*** Data for processing Section Begins ***

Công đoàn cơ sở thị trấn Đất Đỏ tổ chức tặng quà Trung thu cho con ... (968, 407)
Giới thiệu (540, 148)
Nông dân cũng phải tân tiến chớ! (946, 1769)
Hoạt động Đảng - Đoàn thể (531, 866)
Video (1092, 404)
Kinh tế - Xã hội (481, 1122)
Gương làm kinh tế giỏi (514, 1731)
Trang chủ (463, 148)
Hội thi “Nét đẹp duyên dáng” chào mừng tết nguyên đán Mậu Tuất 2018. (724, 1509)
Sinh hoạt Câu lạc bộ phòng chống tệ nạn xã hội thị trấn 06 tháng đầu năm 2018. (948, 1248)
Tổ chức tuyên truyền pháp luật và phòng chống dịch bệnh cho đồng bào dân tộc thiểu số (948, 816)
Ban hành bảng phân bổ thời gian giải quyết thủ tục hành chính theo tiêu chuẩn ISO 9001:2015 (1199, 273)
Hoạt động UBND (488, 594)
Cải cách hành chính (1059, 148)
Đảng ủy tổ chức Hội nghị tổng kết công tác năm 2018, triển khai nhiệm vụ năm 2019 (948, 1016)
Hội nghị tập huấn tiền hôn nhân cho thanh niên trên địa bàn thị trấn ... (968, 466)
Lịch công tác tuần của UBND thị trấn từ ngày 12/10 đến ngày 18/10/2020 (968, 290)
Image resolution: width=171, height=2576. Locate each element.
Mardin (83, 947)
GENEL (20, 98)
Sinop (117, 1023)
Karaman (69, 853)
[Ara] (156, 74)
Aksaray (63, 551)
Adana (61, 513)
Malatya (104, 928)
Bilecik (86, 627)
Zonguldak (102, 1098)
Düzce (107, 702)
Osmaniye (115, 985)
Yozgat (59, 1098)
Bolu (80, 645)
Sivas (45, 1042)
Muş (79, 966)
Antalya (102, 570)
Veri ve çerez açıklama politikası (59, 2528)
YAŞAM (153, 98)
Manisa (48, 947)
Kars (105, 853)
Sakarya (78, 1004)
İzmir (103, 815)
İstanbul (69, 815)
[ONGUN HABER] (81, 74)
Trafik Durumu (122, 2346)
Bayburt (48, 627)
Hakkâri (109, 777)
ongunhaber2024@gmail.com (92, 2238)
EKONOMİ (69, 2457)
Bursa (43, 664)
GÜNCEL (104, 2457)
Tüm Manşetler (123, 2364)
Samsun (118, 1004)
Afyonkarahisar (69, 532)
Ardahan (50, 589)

*** Data for processing Section Ends ***

*What to do:*
In the listing above, find the line containing "Yozgat (59, 1098)" and the line containing "Afyonkarahisar (69, 532)", then retype both and every line between them exactly, with nothing else.

*Response to this exercise:*
Yozgat (59, 1098)
Bolu (80, 645)
Sivas (45, 1042)
Muş (79, 966)
Antalya (102, 570)
Veri ve çerez açıklama politikası (59, 2528)
YAŞAM (153, 98)
Manisa (48, 947)
Kars (105, 853)
Sakarya (78, 1004)
İzmir (103, 815)
İstanbul (69, 815)
[ONGUN HABER] (81, 74)
Trafik Durumu (122, 2346)
Bayburt (48, 627)
Hakkâri (109, 777)
ongunhaber2024@gmail.com (92, 2238)
EKONOMİ (69, 2457)
Bursa (43, 664)
GÜNCEL (104, 2457)
Tüm Manşetler (123, 2364)
Samsun (118, 1004)
Afyonkarahisar (69, 532)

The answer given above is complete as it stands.